As you can see, I have children as mutable only to allow creating node before I start the recursion to create its children. Is there a better way to solve this problem?

You can try it like this, but it is not as expressive as using mutable:

type tree = 
   | Leaf of int 
   | Node of int * tree list

let rec xx = Node (3, [Leaf 0; xx])

My whole need is to have a pointer to the parent in each node, and your type doesn’t have that. I ended up using a similar type but I still want to know a nice solution for this problem because having pointer usually can let you write faster algorithms.

I think the solution you came up with is totally reasonable. In general, getting two objects to point at each other in Reason/OCaml is tough, and mutability is often appropriate. However, I’ll put a few alternative solutions below.

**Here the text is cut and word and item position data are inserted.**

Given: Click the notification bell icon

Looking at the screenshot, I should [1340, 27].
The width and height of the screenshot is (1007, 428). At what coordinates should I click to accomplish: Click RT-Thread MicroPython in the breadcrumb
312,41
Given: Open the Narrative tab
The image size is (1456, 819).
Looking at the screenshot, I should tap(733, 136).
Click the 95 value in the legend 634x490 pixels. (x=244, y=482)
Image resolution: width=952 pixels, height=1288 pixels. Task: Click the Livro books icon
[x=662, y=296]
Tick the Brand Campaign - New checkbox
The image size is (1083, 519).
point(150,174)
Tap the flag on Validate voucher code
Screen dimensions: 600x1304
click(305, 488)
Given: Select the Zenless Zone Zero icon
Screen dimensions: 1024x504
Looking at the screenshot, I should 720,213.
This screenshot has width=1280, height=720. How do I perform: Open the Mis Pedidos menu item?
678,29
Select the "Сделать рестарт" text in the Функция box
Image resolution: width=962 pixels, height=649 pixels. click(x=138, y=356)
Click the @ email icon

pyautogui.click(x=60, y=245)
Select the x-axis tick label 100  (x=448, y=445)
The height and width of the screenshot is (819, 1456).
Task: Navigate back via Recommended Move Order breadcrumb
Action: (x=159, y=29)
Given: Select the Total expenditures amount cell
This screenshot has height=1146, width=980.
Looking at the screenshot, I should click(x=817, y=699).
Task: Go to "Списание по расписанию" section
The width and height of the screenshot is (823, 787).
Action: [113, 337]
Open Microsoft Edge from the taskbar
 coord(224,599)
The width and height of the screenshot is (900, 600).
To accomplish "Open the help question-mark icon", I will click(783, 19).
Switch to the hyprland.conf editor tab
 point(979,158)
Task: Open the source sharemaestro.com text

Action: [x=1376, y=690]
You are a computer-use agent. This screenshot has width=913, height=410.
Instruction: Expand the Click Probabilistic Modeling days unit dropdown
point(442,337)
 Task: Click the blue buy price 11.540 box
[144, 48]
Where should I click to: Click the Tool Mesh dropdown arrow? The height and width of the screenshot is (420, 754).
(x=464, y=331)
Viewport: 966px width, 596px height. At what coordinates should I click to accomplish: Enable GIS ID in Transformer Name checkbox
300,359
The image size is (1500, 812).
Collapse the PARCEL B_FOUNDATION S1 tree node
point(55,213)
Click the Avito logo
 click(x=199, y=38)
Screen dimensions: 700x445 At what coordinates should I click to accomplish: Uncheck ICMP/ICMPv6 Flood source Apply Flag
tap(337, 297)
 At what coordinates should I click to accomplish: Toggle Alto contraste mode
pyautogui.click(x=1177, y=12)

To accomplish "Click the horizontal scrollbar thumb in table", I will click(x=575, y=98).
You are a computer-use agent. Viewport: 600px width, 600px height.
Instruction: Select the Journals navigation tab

For all the alternatives below, I’m going to assume you’ve already defined the following:

module Input = {
  type tree =
    | Leaf(int)
    | Node(int, list(tree));
};

Alternative 1

If, for example, you don’t like the fact that children is mutable (maybe you want to expose this type in your .rei and don’t want to allow users to mutate the children), that’s solvable with something very close to what you have. Just do two passes over the tree and fill in the parents on the second pass. Note, parent is still mutable, so we haven’t changed anything that much.

type tree = {
  value: int,
  mutable parent: option(tree),
  children: list(tree),
};

let rec firstPassNoParents = input : tree =>
  switch (input) {
  | Input.Leaf(v) => {value: v, parent: None, children: []}
  | Node(v, c) =>
    let children = List.map(firstPassNoParents, c);
    {value: v, parent: None, children};
  };

let fillParents = tree => {
  let rec fillParents = (parent, tree) => {
    tree.parent = parent;
    List.iter(fillParents(Some(tree)), tree.children);
  };
  fillParents(None, tree);
};

let create: Input.tree => tree =
  input => {
    let tree = firstPassNoParents(input);
    fillParents(tree);
    tree;
  };

Alternative 2 (doesn’t actually work)

This is what I was hoping would work, but Reason/OCaml isn’t having any of it. Note the use of let rec node = ... and cs = ...;. You can define certain values in a mutually recursive way, but apparently not these values. The compiler error is:

This kind of expression is not allowed as right-hand side of `let rec’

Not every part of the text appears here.